• [Task instructions] Write out the SyncKit architecture excerpt below word for word, in full.

SyncKit System Architecture

Version: 0.3.0 Status: v0.3.0 Released - Production Ready Last Updated: February 6, 2026

Executive Summary
System Overview
Core Principles
Architecture Layers
Component Design
Data Flow
Storage Architecture
Network Protocol
Conflict Resolution
Performance Characteristics
Scalability
Security Model

Executive Summary

SyncKit is a local-first sync engine designed for modern web and mobile applications. It provides real-time data synchronization with automatic conflict resolution, offline support, and sub-100ms latency.

Key Differentiators:

🚀 Performance: <1ms local operations, <100ms sync (p95)
🔄 Complete CRDT Suite: Text (Fugue), Rich Text (Peritext), Counter (PN-Counter), Set (OR-Set), LWW Documents
📦 Production Bundle: 154KB gzipped (46KB lite) - Complete solution with all collaboration features
🌐 Universal: Works everywhere (browser, Node.js, mobile, desktop)
🔒 Data Integrity: Formally verified with TLA+ (zero data loss guarantee)
🧪 Battle-Tested: 2,100+ passing tests across TypeScript, Rust, Python, Go, and C#

Target Use Cases:

Collaborative applications (Google Docs-style)

• [Data provided]
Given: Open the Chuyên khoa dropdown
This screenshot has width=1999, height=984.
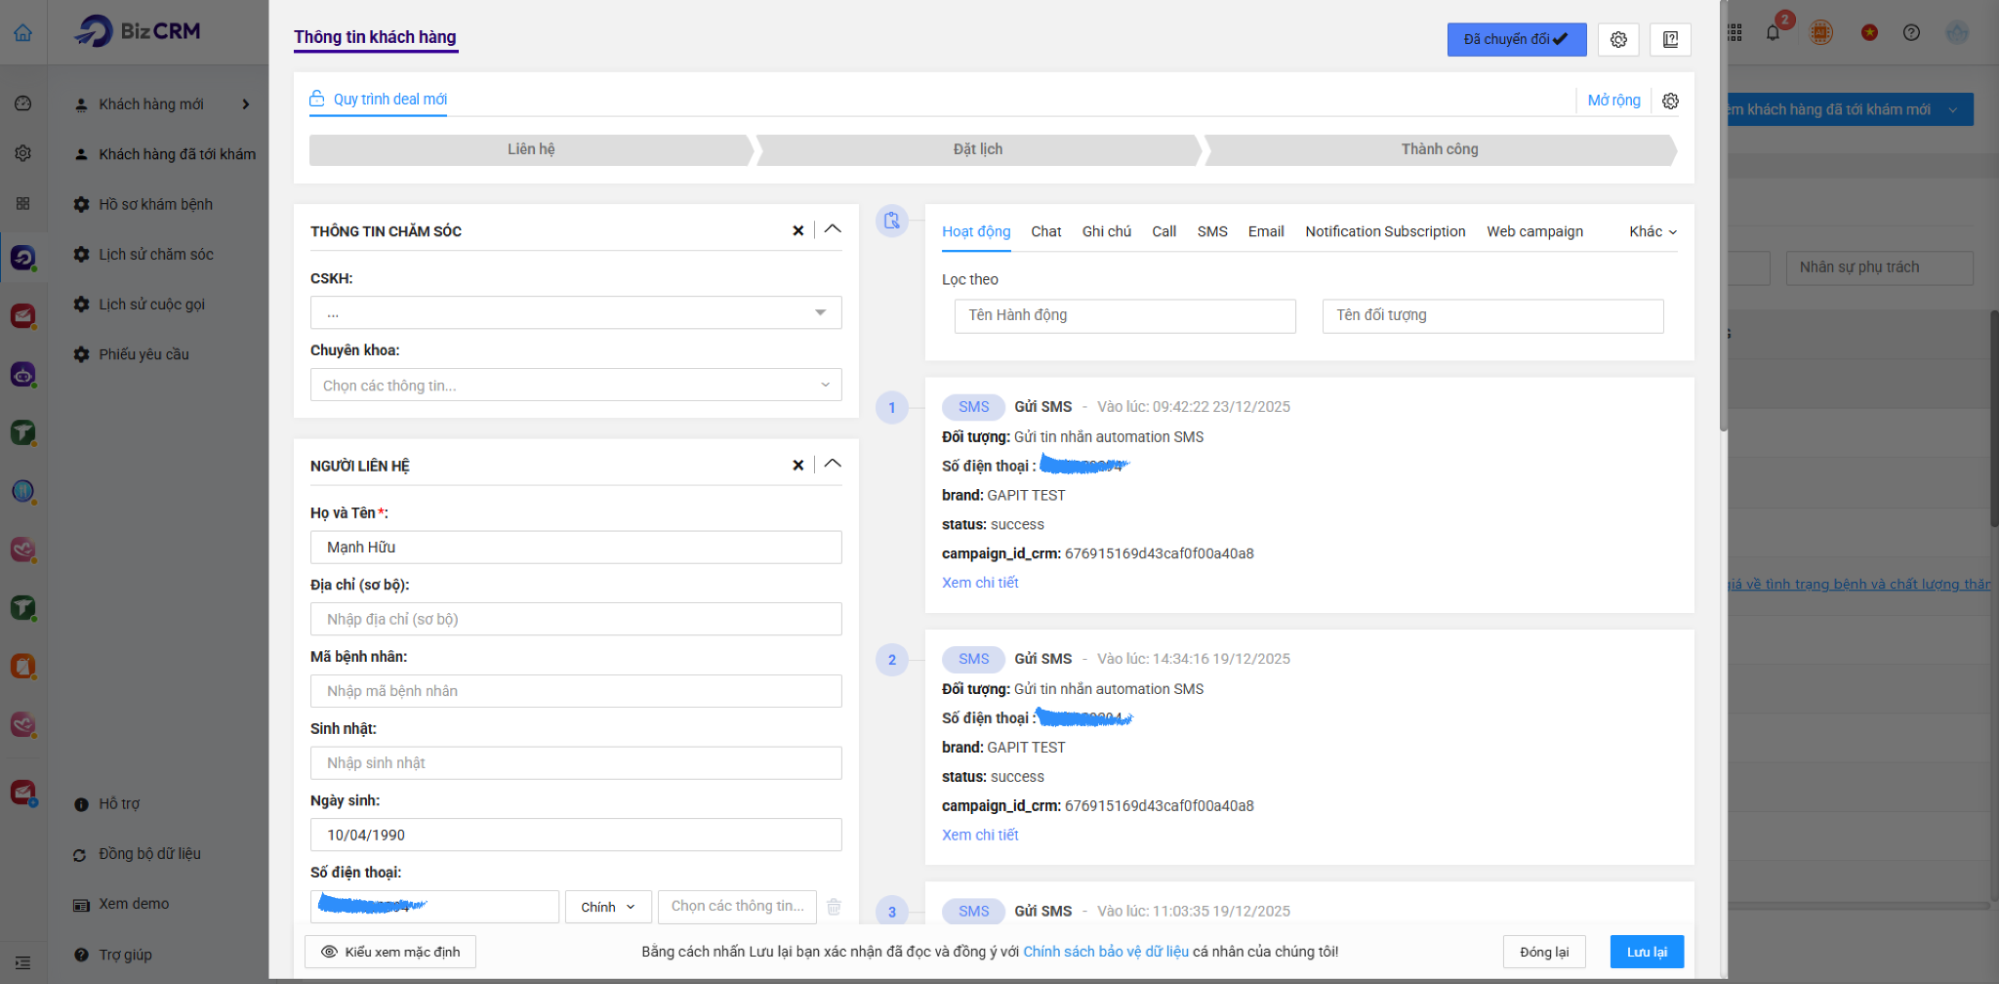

• [Full answer]
SyncKit System Architecture

Version: 0.3.0 Status: v0.3.0 Released - Production Ready Last Updated: February 6, 2026

Executive Summary
System Overview
Core Principles
Architecture Layers
Component Design
Data Flow
Storage Architecture
Network Protocol
Conflict Resolution
Performance Characteristics
Scalability
Security Model

Executive Summary

SyncKit is a local-first sync engine designed for modern web and mobile applications. It provides real-time data synchronization with automatic conflict resolution, offline support, and sub-100ms latency.

Key Differentiators:

🚀 Performance: <1ms local operations, <100ms sync (p95)
🔄 Complete CRDT Suite: Text (Fugue), Rich Text (Peritext), Counter (PN-Counter), Set (OR-Set), LWW Documents
📦 Production Bundle: 154KB gzipped (46KB lite) - Complete solution with all collaboration features
🌐 Universal: Works everywhere (browser, Node.js, mobile, desktop)
🔒 Data Integrity: Formally verified with TLA+ (zero data loss guarantee)
🧪 Battle-Tested: 2,100+ passing tests across TypeScript, Rust, Python, Go, and C#

Target Use Cases:

Collaborative applications (Google Docs-style)